▸ **Brief**
Count the lines in the rows below that contain the word "Click", matching case exactly, and reply with only that number.

▸ **Data shown**
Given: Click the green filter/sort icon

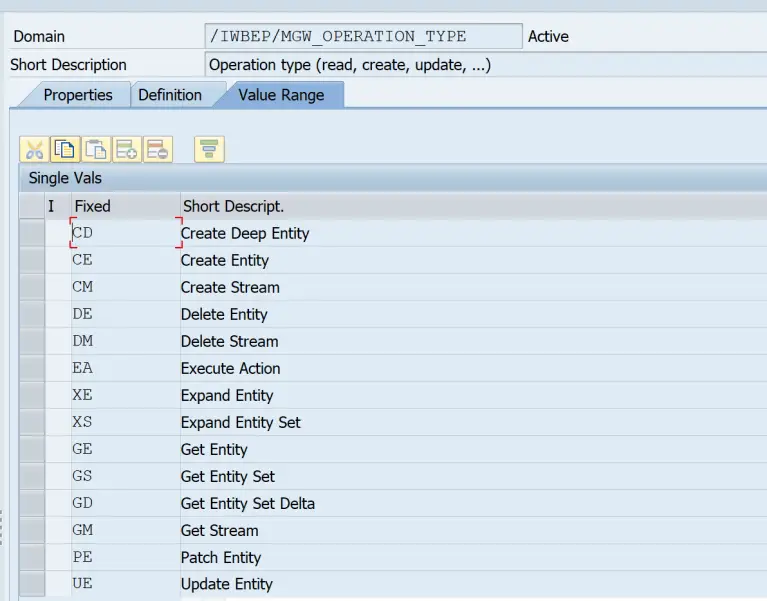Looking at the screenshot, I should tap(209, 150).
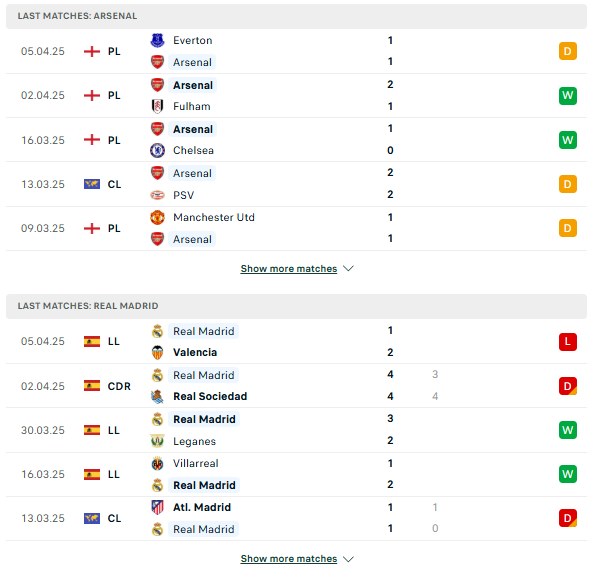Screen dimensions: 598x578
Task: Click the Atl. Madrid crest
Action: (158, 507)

▸ **Result for this task**
2